© The Rockefeller University Press, 0022-1007/1997/1/55/ $5.00
The Journal of Experimental Medicine, Volume 185, Number 1, January 6, 1997 55-64
Macrophage-dependent Apoptosis of CD4+ T Lymphocytes from HIV-infected Individuals Is Mediated by FasL and Tumor Necrosis Factor
Andrew D. Badley*,
David Dockrell*,
Margaret Simpson
,
Ron Schut
,
David H. Lynch
,
Paul Leibson||, and
Carlos V. Paya¶,*,||
From the * Division of Infectious Diseases, ¶ Division of Experimental Pathology, and || Department of Immunology, Mayo Clinic, Rochester, Minnesota 55901;
Division of Infectious Diseases, Hennepin County Medical Center, Minneapolis, Minnesota 55404; and
Immunex Corporation, Seattle, Washington 98101
Apoptosis of bystander uninfected CD4+ T lymphocytes by neighboring HIV-infected cells is observed in cell culture and in lymphoid tissue of HIV-infected individuals. This study addresses whether antigen-presenting cells such as human macrophages mediate apoptosis of CD4+ T cells from HIV-infected individuals. Uninfected human macrophages, and to a larger degree, HIV-infected macrophages mediate apoptosis of T cells from HIV-infected, but not from uninfected control individuals. This macrophage-dependent killing targets CD4+, but not CD8+ T lymphocytes from HIV-infected individuals, and direct contact between macrophages and lymphocytes is required. Additional analyses indicated that the apoptosis-inducing ligands, FasL and tumor necrosis factor (TNF), mediate this macrophage-induced apoptosis of CD4+ T cells. These results support a role for macrophage-associated FasL and TNF in the selective depletion of CD4+ T cells in HIV-infected individuals.

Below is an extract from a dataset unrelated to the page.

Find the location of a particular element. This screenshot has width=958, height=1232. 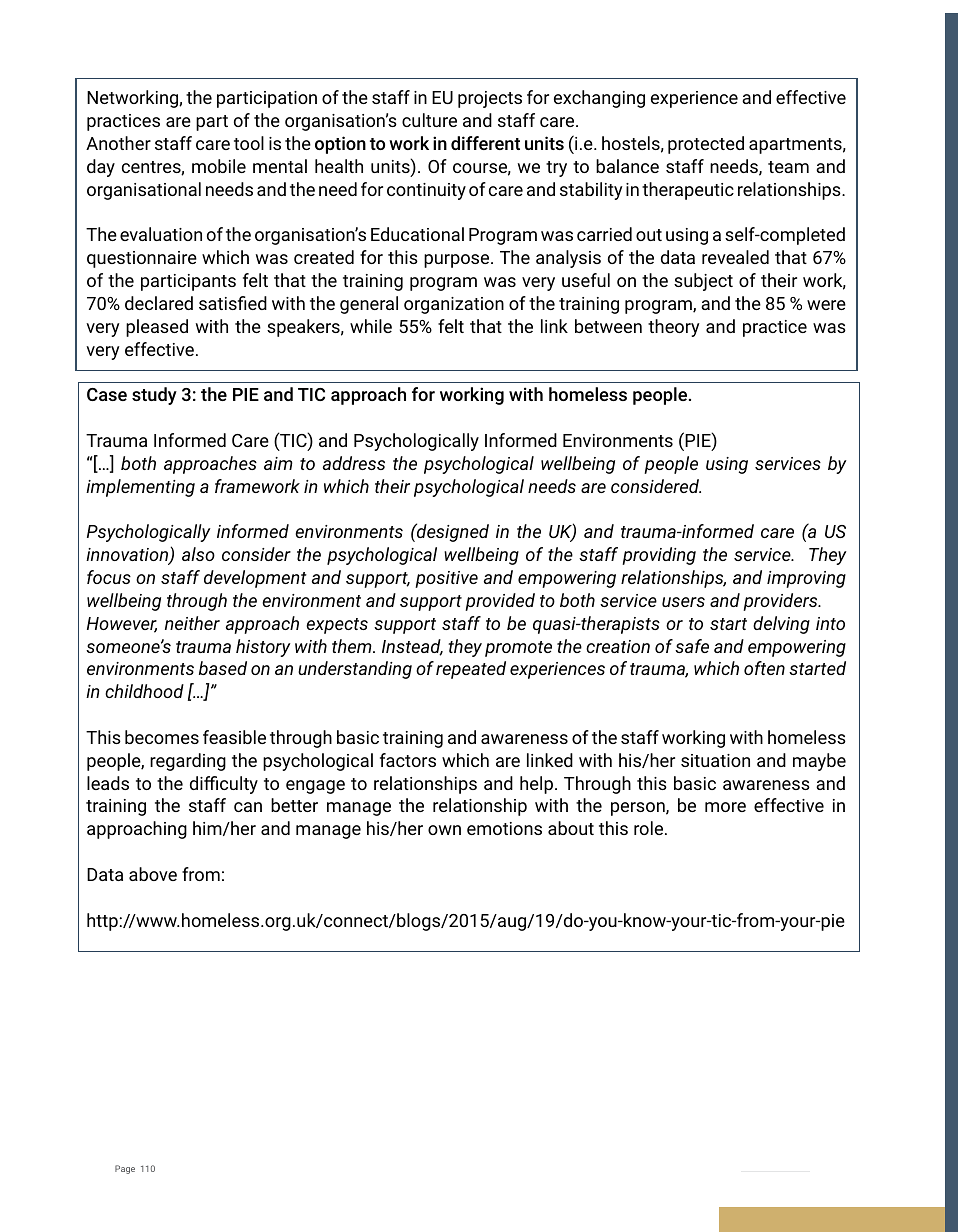

neither is located at coordinates (192, 623).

Address correspondence to Dr. Carlos V. Paya, Division of Infectious Diseases, Mayo Clinic, 200 First Street SW, Guggenheim 501, Rochester, MN 55905.
We would like to acknowledge the excellent secretarial assistance of Mr. Douglas Hauschild.
Drs. Badley and Dockrell contributed equally to this work.
1Abbreviation used in this paper: MDM, monocyte derived macrophage.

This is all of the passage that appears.